29 abril 2004

Jorge Sampaio. Duas situações impensáveis.

A partir de hoje, pode-se pedir tudo a Jorge Sampaio menos que faça diplomacia, actue diplomaticamente ou siga os procedimentos diplomáticos, mesmo que o Presidente, no exterior, mais não faça que simplesmente pedir.

  • É impensável que o Presidente Português Jorge Sampaio divulgue em Varsóvia e a quente que tinha «pedido» ao Presidente Polaco Aleksander Kwasniewski o apoio da Polónia para a candidatura de António Vitorino à presidência da Comissão Europeia, sem prévia sondagem sobre a eventual resposta polaca. Belém tem Casa Civil e assessoria diplomática para isso, e dispõe dos canais do MNE abertos também para isso, segundo as regras da discrição.

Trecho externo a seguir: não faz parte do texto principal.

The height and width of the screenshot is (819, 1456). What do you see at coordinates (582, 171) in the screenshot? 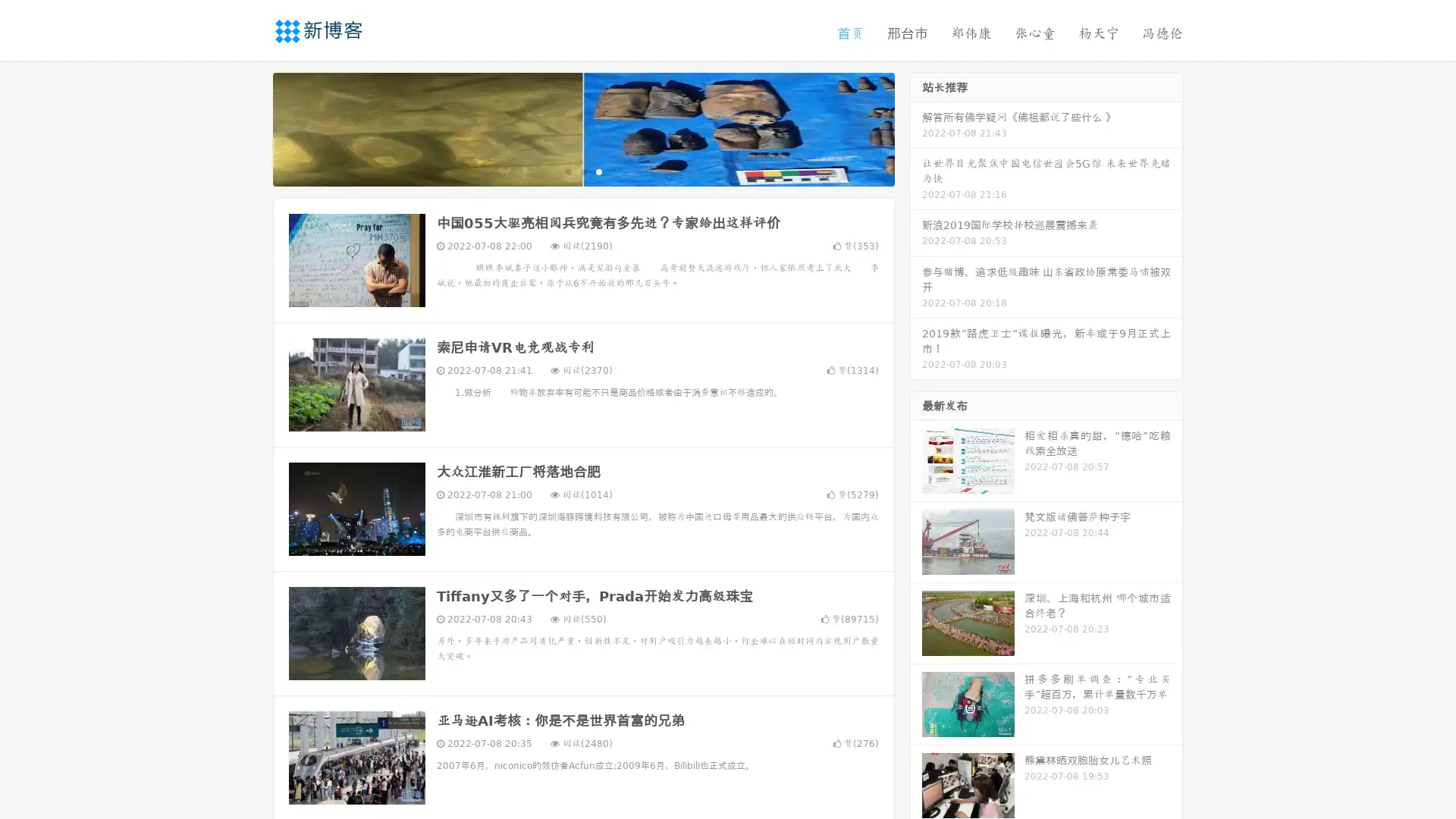
I see `Go to slide 2` at bounding box center [582, 171].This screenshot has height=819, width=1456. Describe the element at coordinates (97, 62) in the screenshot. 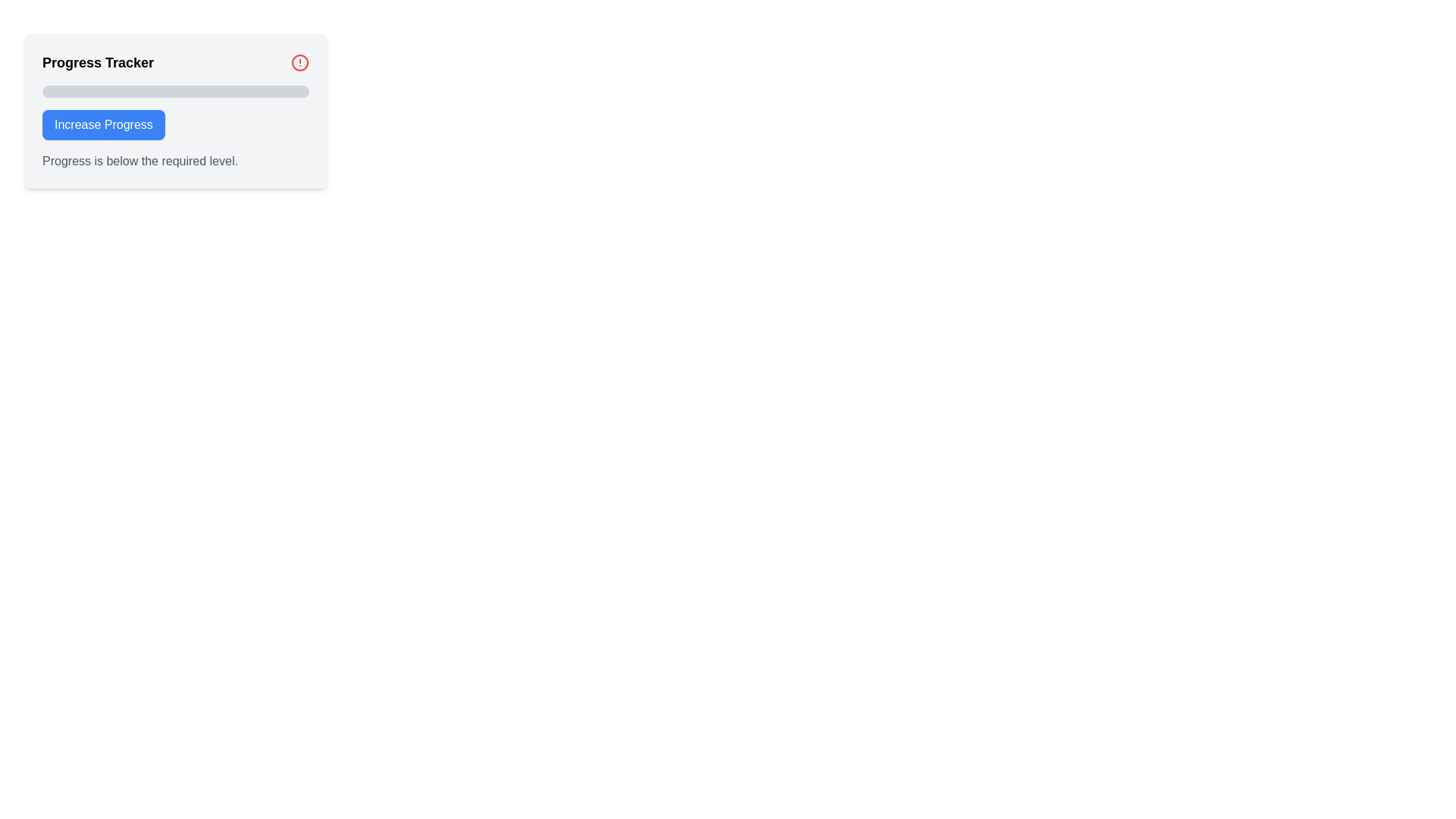

I see `the 'Progress Tracker' text label, which is a bold, larger-sized black text located at the top-left corner of a content card` at that location.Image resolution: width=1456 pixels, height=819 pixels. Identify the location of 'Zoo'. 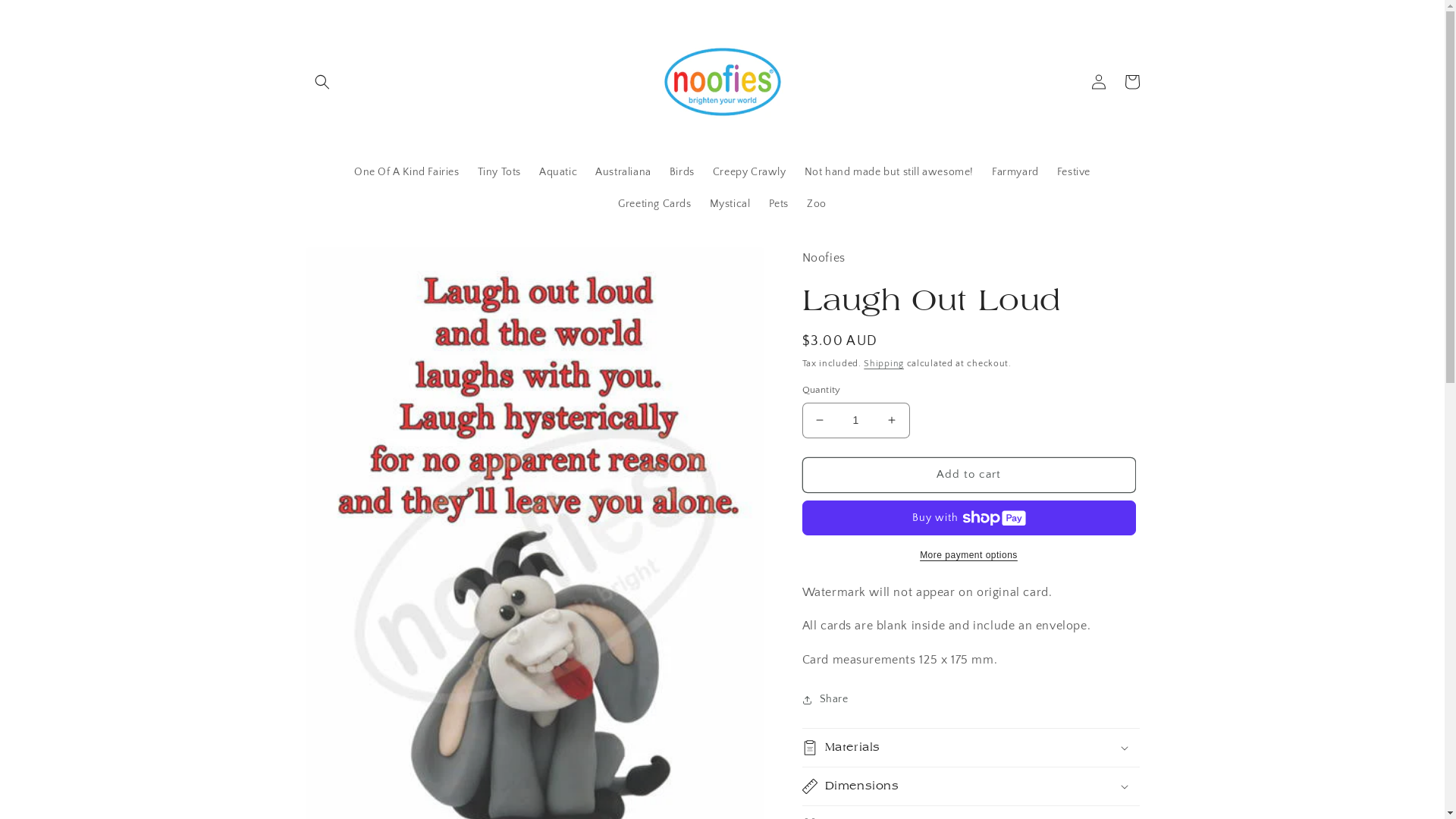
(815, 203). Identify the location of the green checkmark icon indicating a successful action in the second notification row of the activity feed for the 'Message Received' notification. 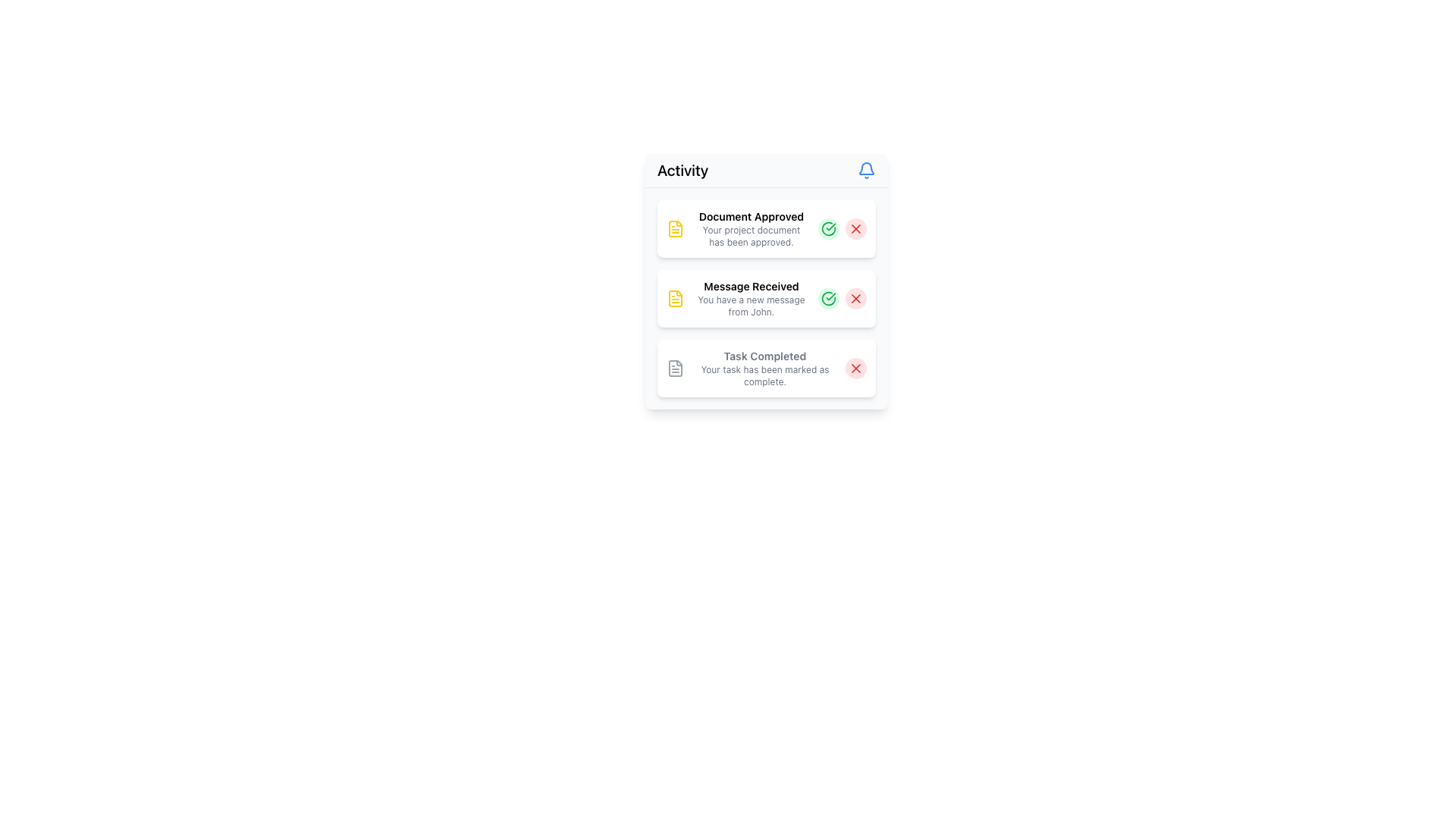
(828, 298).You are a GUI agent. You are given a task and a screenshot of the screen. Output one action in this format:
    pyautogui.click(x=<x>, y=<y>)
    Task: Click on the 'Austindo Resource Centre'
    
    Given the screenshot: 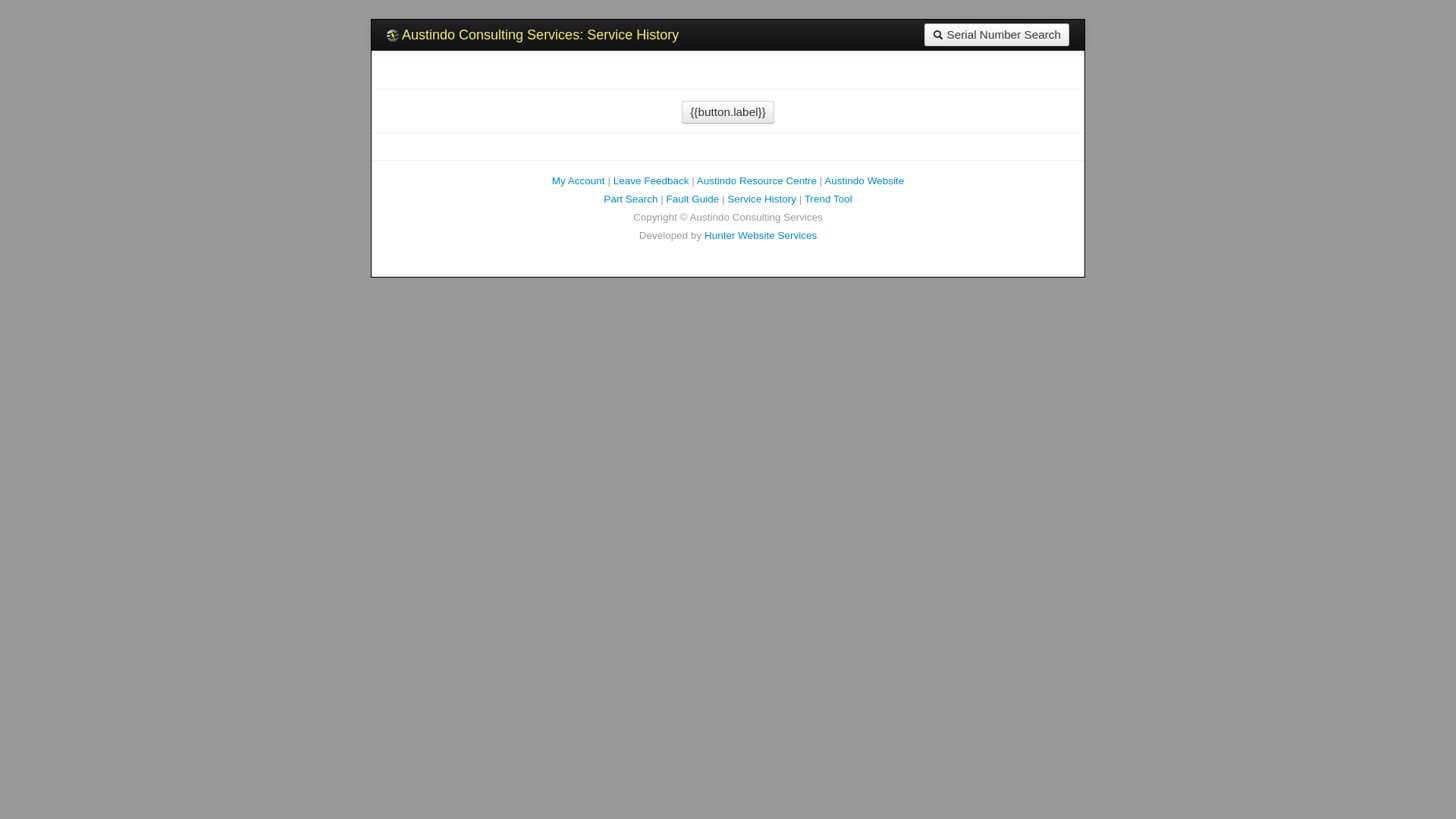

    Sampaio revelou não ter encontrado oposição, porque, naturalmente, uma negativa equivaleria a grosseira indelicadeza polaca. Mas se, por outro lado, Sampaio teve que dizer que não colheu apoio explícito foi porque, também naturalmente, a candidatura de Vitorino não é nem pode ser uma candidatura nacional, quando muito será de governo – tanto assim que, se Vitorino sair vencedor da campanha, este reivindicará, por esta ou aquela via ou forma, o seu mérito estritamente político do seu facto, mas se perder, cobrará a Portugal o demérito, por aquela ou outra via ou forma. E então, Vitorino!

    Ora, tenha Aleksander Kwasniewski evidenciado reserva mental à polaca ou delicadeza de anfitrião, Sampaio abriu o desabafo, também este nada diplomático: «Temos ainda que trabalhar bastante».

    Mas trabalhar o quê e quem? Trabalhar Kwasniewski? Trabalhar Vitorino?

  • Mais impensável ainda que seja o Presidente da República Portuguesa a pedir ao Presidente da Ucrânia que os dois países coordenem as suas políticas migratórias.

    Impensável porque uma iniciativa dessas, de nível presidencial, apenas deve ocorrer ou se admite que ocorra quando os Embaixadores falharam, os Secretários de Estado falharam, os Ministros «do sector» falharam e os Chefes dos dois Governos falharam… Então sim, não sendo caso de guerra, entrem em campo os Presidentes!

    Qual a motivação que levou Jorge Sampaio a explicar a Leonid Kutchma o que este sabe desde que nasceu, designadamente que uma política coordenada dos dois países permitirá que a imigração ucraniana para Portugal "seja proporcional à disponibilidade dos postos de trabalho existentes e à integração que é necessária"?

    Sampaio, com isto, está a criticar o governo de Kiev que faz o que lhe convém (como o de Portugal fazia nos tempos clamorosos do salto) ou está a criticar o de Lisboa, o seu próprio governo?

    Como se não bastasse, Sampaio não se conteve e disse aos quatro ventos que "isso tem que ter do lado ucraniano uma resposta sólida, enquanto do lado português tem que haver um consulado a trabalhar a sério em Kiev".

    Mas que resposta sólida do lado ucraniano? Será uma daquelas «sólidas respostas» à maneira ucraniana?

    E quanto à actuação consular de Portugal em Kiev, que Sampaio sugere que não está a trabalhar a sério, se é caso de falta de seriedade, não seria mais fácil promover pelos canais internos uma inspecção consular?